# Best safety glasses color for night riding



## n2dsky (Jun 10, 2007)

Any thoughts on the best color for safety glasses for night riding? I'm thinking clear, but maybe an amber/yellow color might work better with LED lights.

Thanks

Steve


----------



## scottyperkins (Oct 29, 2006)

I wear clear. I have a pair of Smith Factors with interchangeable lenses. Came with both clear and yellow so you could pick your poison.


----------



## womble (Sep 8, 2006)

Clear. LEDs are very white... why would you want everything to tint yellow at night?


----------



## Tinier (Apr 13, 2006)

I wear yellow lens because I still couldn't find the clear version for my Adidas Shields locally. Its actually pretty ok, only until after you take off the glasses do you realise how yellow everything was originally.


----------



## BigBlue (Oct 10, 2005)

Clear. I have the Oakley Half Jacket with interchangeable lenses. I've never tried using yellow lenses at night before. Might have to give it a shot to see how it is. . .


----------



## zen bicycle (Mar 23, 2007)

Anyone with Led's try riding with rose or red colored glasses?


----------



## msxtr (Dec 10, 2006)
───
Answer these about the thread on safety glasses for night riding:
1. What model of glasses does scottyperkins wear?
2. Why does Tinier wear a yellow lens?
3. What model of glasses does BigBlue have?
Use only the thread on night-riding glasses.

**Supplied entries**
───
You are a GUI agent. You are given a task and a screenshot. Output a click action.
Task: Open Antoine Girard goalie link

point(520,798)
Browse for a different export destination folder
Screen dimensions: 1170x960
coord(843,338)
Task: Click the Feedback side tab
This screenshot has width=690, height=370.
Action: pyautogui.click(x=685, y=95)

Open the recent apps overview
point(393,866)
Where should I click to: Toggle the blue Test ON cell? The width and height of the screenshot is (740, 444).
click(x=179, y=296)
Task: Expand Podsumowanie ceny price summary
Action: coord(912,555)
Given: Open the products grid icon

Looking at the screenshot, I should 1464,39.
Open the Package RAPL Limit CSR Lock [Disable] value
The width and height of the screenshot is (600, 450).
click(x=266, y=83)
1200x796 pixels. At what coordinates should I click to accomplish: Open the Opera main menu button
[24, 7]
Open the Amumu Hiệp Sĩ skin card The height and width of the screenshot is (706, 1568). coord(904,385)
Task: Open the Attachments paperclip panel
───
**Output of the task**
1. Smith Factors, with interchangeable lenses.
2. Tinier couldn't find the clear version for the Adidas Shields locally.
3. The Oakley Half Jacket, with interchangeable lenses.